= Work order 1 =
In the Ed Hauser biography below, translate this sentence into Spanish: "He graduated from Maple Heights High School in 1979 and Cleveland State University in 1990."
= Work order 2 =
Write the next part of the Ed Hauser biography below, starting after its final sentence.

---------- Document excerpt ----------

= Ed Hauser =

Ed "Citizen" Hauser (April 29, 1961 – November 14, 2008) was a citizen activist in the Cleveland, Ohio, area.

==Biography==

===Early life and education===
Hauser was the fourth of five children born to Walter and the late Theresia Hauser. He graduated from Maple Heights High School in 1979 and Cleveland State University in 1990.

An electrical engineer by training, Hauser was laid off by LTV Steel on December 10, 2001, along with all his co-workers. As an LTV employee, he routinely published articles to educate the public about the Whiskey Island. Thousands of dollars of his money was spent to save Whiskey Island. His appreciation for Lake Erie and the Cuyahoga River led him to fight for the protection of Whiskey Island, the scenic spit of shoreline where the Cuyahoga River meets Lake Erie.

---------- Entries shown ----------

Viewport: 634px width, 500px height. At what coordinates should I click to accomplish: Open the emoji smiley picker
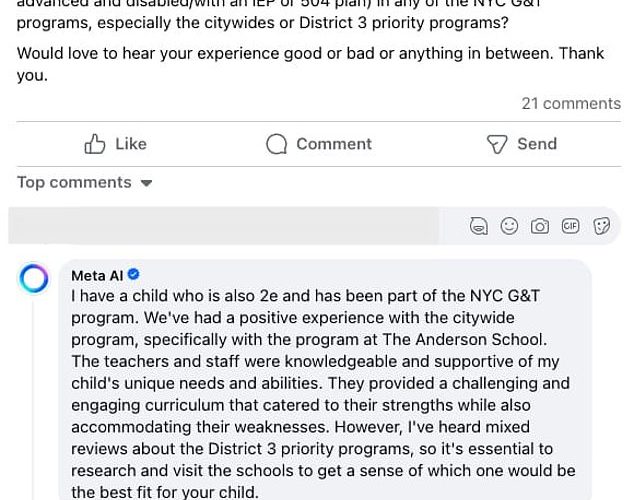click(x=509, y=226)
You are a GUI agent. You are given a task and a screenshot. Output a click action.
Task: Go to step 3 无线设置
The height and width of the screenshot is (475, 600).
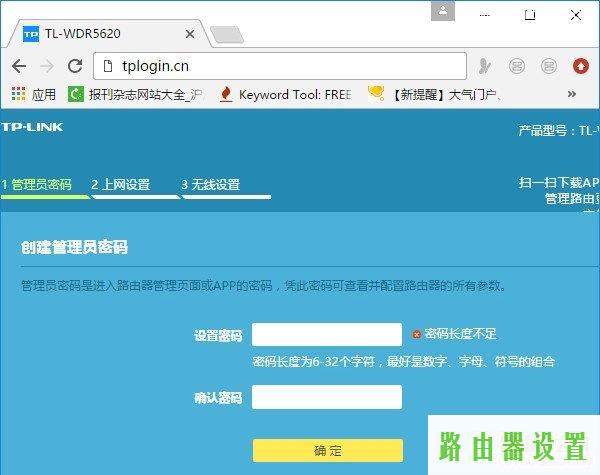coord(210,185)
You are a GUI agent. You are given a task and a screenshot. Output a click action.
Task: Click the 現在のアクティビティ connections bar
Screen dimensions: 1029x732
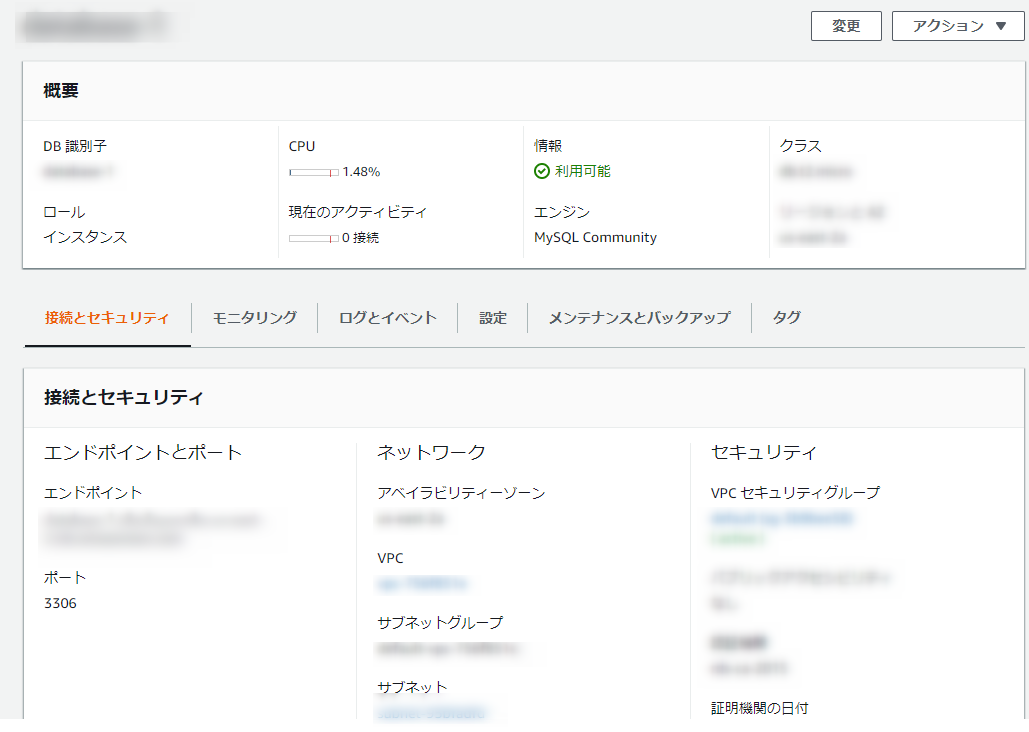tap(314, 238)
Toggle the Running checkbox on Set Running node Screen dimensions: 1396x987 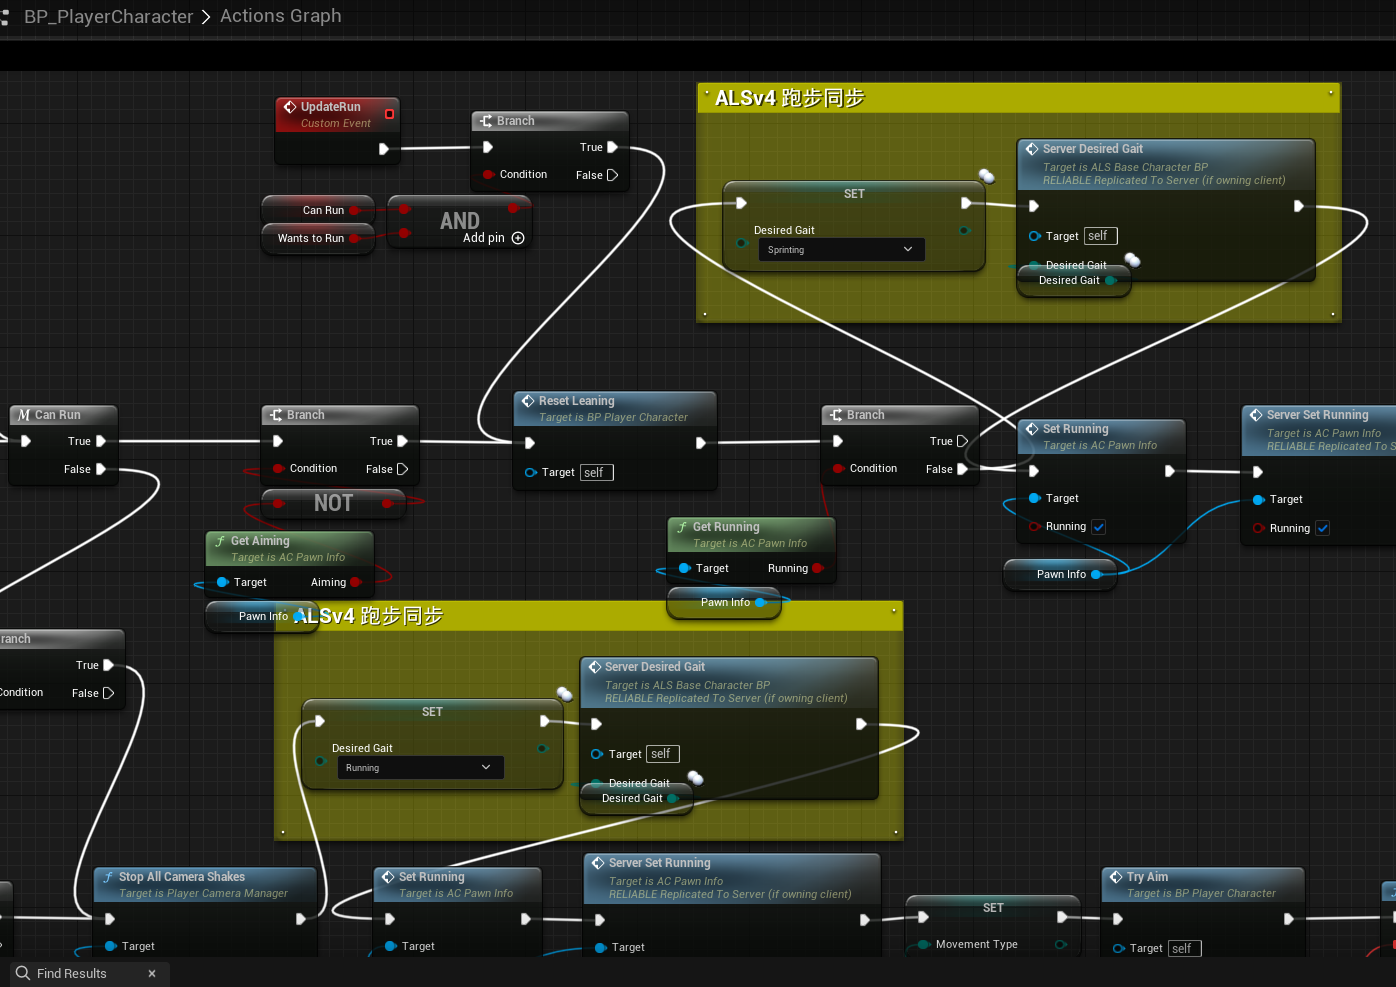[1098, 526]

----------

= Written response 1 =
Se graduó de Maple Heights High School en 1979 y de la Universidad Estatal de Cleveland en 1990.

= Written response 2 =
===Career===
Hauser championed the preservation of natural landmarks and public access to these resources. As the head of Friends of Whiskey Island, Hauser fought to protect the last piece of natural shoreline in Cleveland. Hauser collected signatures for petitions, represented the public interest at hundreds of commission meetings and other events. He spent his personal funds, including from his retirement plan, as part of a campaign from 1998 to 2005 to preserve 20 acre of Whiskey Island as a park while blocking the expansion plans of the Cleveland-Cuyahoga County Port Authority.

In addition to protecting Whiskey Island, Hauser also served as a citizen watchdog on Port Authority activities, championed a steel museum in Steelyard Commons, was vocal about Cleveland's lakefront plans and petitioned the lack of public referendum for the Cuyahoga County Medical Mart tax.

===Death and afterward===
Ed Hauser died on November 14, 2008, from heart failure.